HouYi: An open-source large language model specially designed for renewable energy and carbon neutrality field

Mingliang Bai,Zhihao Zhou,Ruidong Wang,Yusheng Yang,Zizhen Qin,Yunxiao Chen,Chunjin Mu,Jinfu Liu,Daren Yu
2023-07-31
Abstract:Renewable energy is important for achieving carbon neutrality goal. With the great success of Large Language Models (LLMs) like ChatGPT in automatic content generation, LLMs are playing an increasingly important role. However, there has not been a specially designed LLM for renewable energy. Meanwhile, there has not been any dataset of renewable energy for training LLMs. Therefore, this paper published the first open-source Renewable Energy Academic Paper (REAP) dataset for non-commercial LLM research of renewable energy. REAP dataset is collected through searching the title and abstract of 1,168,970 academic literatures from Web of Science. Based on REAP dataset, HouYi model, the first LLM for renewable energy, is developed through finetuning general LLMs. HouYi demonstrated powerful academic paper paragraph generation ability in renewable energy field. Experiments show that its ability to generate academic papers on renewable energy is comparable to ChatGPT, slightly outperforms Claude, ERNIE Bot and SparkDesk, and significantly outperforms open-source LLaMA-13B model.

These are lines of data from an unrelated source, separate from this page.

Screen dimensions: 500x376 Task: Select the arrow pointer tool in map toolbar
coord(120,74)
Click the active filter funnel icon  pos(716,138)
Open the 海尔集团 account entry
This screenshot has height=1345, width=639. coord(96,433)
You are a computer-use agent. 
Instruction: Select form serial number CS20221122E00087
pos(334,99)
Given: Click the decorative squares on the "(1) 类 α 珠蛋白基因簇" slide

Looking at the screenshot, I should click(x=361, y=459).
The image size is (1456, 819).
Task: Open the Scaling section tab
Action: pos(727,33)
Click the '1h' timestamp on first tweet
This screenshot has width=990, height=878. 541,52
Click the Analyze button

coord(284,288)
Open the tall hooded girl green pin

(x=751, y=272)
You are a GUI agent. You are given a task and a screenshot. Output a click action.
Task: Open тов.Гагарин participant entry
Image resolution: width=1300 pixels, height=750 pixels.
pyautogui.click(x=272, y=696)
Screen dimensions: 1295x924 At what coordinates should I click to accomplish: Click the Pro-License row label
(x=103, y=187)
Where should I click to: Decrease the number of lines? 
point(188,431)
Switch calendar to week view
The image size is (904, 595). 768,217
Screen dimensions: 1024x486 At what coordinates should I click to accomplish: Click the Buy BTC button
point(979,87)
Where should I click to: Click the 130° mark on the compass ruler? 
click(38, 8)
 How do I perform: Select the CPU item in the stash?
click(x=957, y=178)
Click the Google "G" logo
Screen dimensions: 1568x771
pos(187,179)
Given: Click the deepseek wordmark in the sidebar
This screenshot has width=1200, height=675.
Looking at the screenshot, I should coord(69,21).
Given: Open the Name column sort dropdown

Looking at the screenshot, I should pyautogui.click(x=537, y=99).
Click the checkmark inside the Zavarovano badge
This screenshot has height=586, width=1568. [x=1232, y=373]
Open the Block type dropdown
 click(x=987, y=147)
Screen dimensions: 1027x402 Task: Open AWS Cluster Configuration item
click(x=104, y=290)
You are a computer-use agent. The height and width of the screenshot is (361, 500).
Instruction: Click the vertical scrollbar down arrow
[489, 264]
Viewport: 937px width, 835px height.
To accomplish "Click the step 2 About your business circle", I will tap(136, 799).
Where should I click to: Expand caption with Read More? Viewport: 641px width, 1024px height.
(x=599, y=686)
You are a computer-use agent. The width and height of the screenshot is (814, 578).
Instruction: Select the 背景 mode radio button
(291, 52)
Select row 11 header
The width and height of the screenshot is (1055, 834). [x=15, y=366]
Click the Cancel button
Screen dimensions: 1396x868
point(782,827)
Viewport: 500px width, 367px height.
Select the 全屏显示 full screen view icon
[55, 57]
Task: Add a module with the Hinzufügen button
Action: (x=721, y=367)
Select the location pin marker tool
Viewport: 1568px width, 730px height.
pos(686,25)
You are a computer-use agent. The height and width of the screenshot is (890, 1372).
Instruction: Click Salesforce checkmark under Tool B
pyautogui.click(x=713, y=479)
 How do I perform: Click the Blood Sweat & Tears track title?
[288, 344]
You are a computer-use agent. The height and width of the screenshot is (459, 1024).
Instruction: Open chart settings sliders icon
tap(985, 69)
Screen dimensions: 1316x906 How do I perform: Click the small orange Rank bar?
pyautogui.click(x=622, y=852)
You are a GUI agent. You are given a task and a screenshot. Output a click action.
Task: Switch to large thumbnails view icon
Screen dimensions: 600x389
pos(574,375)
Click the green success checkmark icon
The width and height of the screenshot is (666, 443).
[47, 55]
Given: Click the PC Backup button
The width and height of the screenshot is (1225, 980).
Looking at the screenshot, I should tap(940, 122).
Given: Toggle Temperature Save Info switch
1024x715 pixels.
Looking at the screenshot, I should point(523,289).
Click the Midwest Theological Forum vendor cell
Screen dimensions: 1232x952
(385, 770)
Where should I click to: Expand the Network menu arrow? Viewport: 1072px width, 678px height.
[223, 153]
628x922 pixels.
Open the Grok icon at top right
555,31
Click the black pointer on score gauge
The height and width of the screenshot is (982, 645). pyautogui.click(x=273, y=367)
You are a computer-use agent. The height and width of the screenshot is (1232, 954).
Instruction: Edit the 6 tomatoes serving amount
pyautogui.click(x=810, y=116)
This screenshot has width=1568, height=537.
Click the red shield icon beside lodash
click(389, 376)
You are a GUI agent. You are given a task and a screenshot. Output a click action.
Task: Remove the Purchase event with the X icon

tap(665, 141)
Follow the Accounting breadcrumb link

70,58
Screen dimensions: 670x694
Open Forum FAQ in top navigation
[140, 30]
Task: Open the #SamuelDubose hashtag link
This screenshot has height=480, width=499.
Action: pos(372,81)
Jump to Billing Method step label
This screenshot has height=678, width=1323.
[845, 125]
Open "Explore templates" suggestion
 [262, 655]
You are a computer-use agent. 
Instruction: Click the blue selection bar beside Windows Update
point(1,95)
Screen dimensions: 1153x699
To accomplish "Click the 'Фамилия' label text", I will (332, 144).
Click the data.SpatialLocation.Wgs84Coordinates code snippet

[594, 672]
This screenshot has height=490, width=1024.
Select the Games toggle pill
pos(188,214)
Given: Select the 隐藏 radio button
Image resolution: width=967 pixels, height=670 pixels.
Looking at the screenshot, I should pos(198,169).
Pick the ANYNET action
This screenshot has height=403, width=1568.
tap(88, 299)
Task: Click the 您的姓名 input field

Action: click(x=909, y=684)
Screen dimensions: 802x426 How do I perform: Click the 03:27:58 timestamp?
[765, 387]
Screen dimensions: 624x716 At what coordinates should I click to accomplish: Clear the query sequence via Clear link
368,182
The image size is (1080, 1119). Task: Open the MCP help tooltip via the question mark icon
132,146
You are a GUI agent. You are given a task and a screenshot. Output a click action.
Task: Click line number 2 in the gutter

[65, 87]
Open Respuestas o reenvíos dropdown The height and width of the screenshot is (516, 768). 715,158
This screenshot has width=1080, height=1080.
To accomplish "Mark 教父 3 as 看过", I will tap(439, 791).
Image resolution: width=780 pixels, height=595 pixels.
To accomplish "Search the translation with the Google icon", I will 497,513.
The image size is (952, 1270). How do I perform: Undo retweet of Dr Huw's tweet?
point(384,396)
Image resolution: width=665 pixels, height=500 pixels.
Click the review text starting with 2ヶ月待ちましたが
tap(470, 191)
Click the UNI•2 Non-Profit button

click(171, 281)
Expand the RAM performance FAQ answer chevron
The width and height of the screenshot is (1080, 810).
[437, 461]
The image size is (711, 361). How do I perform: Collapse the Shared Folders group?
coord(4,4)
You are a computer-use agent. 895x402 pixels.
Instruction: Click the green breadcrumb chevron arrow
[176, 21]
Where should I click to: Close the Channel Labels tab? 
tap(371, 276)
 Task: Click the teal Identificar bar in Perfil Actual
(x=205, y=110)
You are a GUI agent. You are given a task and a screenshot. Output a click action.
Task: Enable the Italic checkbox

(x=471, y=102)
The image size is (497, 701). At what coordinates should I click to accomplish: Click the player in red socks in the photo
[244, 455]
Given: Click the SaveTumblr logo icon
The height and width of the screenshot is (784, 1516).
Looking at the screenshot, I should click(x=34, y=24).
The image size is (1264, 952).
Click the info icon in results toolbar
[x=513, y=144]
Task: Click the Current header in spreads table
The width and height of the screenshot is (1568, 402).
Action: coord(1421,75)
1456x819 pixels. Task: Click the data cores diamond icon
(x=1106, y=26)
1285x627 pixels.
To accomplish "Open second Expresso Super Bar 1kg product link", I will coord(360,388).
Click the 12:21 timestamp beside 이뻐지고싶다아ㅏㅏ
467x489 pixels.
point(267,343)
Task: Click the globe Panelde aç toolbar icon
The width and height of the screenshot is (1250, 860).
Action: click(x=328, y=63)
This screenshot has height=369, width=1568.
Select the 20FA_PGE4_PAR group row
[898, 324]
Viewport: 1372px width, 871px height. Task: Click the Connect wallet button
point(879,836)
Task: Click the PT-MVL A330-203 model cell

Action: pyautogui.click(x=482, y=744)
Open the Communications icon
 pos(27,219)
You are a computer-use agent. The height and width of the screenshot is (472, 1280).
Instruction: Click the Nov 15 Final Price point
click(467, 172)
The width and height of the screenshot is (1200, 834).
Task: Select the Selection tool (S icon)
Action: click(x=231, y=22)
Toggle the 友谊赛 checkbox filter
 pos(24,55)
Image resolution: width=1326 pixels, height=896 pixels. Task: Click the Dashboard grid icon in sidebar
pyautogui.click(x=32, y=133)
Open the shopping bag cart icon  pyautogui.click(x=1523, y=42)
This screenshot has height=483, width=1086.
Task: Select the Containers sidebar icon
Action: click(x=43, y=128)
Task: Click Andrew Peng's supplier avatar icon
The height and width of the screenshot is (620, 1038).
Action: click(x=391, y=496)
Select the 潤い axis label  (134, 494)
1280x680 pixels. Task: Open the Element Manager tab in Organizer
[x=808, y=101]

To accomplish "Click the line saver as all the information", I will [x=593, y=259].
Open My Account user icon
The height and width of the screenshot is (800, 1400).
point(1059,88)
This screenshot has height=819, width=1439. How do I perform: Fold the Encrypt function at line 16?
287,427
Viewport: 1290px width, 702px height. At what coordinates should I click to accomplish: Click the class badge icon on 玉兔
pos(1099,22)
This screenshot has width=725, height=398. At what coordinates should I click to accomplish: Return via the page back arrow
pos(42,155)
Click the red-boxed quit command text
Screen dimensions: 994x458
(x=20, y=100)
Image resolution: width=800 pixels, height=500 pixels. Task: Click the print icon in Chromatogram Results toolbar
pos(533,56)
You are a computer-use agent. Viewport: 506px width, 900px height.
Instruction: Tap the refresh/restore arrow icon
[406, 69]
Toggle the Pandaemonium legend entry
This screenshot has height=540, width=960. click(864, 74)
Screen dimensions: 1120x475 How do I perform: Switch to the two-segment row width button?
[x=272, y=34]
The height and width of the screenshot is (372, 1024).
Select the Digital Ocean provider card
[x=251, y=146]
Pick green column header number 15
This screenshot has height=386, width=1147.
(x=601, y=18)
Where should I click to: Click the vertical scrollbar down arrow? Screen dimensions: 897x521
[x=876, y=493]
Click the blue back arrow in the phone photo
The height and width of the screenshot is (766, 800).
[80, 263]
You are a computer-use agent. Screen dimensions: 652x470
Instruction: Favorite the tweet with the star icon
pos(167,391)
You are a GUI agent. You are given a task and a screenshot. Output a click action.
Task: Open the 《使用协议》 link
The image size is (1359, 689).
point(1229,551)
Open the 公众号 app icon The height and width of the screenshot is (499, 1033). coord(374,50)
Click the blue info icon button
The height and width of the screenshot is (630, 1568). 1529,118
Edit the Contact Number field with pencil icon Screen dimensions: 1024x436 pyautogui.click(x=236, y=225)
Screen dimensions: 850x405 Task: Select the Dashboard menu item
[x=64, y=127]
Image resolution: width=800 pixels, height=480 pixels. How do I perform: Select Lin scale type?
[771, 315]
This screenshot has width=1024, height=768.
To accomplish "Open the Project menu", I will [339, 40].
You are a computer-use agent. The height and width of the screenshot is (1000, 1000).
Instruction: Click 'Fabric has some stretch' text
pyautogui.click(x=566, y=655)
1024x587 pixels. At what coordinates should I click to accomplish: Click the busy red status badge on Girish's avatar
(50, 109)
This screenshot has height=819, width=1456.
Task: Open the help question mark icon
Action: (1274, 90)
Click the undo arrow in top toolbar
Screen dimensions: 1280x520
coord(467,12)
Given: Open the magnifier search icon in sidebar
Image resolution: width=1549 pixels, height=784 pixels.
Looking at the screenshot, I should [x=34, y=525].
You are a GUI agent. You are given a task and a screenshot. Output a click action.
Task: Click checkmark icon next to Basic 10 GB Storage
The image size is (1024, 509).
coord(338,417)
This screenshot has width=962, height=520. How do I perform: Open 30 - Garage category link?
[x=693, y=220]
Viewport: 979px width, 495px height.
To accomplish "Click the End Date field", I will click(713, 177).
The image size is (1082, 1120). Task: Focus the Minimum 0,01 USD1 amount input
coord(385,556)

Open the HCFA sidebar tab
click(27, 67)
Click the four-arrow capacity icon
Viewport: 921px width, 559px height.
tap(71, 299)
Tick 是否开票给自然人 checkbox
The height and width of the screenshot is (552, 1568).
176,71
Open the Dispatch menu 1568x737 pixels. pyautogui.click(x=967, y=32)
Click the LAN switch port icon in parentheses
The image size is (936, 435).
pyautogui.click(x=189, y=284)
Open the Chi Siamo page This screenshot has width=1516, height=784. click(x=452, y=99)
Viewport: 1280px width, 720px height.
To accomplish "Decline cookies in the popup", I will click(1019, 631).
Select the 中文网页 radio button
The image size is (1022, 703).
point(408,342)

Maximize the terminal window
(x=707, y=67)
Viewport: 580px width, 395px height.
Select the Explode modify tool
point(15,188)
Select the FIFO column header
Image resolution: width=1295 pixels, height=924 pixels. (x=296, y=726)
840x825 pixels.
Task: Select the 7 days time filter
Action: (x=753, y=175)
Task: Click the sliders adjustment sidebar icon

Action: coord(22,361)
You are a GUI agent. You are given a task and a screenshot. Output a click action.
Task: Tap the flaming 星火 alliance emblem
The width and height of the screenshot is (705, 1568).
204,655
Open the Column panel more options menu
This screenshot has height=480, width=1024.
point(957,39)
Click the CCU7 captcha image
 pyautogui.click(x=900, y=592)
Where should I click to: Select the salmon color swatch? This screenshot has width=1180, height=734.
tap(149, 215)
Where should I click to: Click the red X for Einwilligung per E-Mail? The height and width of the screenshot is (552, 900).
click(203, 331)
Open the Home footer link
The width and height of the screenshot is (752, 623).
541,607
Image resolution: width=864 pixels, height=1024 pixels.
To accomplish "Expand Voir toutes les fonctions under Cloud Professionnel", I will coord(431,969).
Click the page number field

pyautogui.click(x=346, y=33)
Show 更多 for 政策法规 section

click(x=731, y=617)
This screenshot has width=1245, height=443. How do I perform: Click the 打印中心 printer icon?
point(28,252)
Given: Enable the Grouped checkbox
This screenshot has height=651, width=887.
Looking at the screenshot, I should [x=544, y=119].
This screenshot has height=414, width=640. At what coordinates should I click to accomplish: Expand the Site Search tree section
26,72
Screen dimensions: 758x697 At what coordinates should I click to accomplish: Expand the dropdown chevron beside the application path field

Computation and Language,Artificial Intelligence
What problem does this paper attempt to address?
The main problems that this paper attempts to solve are the current lack of large - scale language models (LLMs) specifically designed in the fields of renewable energy and carbon neutrality, as well as relevant open - source datasets. Specifically: 1. **Lack of domain - specific LLMs**: Although general large - scale language models like ChatGPT perform well in multiple fields, they are not optimized specifically for the renewable energy and carbon neutrality fields. This means that these models may not be able to provide the most accurate or relevant information when dealing with specific problems in this field. 2. **Lack of open - source datasets**: In the renewable energy field, there are no publicly available datasets for training large - scale language models. This limits the ability of researchers to develop and improve language models for this field. To solve these problems, the paper proposes the following solutions: - **Construct the REAP dataset**: The authors collected the titles and abstracts of 1,168,970 academic papers from the Web of Science database and constructed the first open - source renewable energy academic paper dataset (REAP) for non - commercial large - scale language model research. - **Develop the HouYi model**: Based on the REAP dataset, by fine - tuning general large - scale language models (such as ChatGLM - 6B), the HouYi model was developed, which is the first large - scale language model designed specifically for the renewable energy field. Through these contributions, the paper aims to improve the efficiency of academic writing in the fields of renewable energy and carbon neutrality and promote research and development in this field.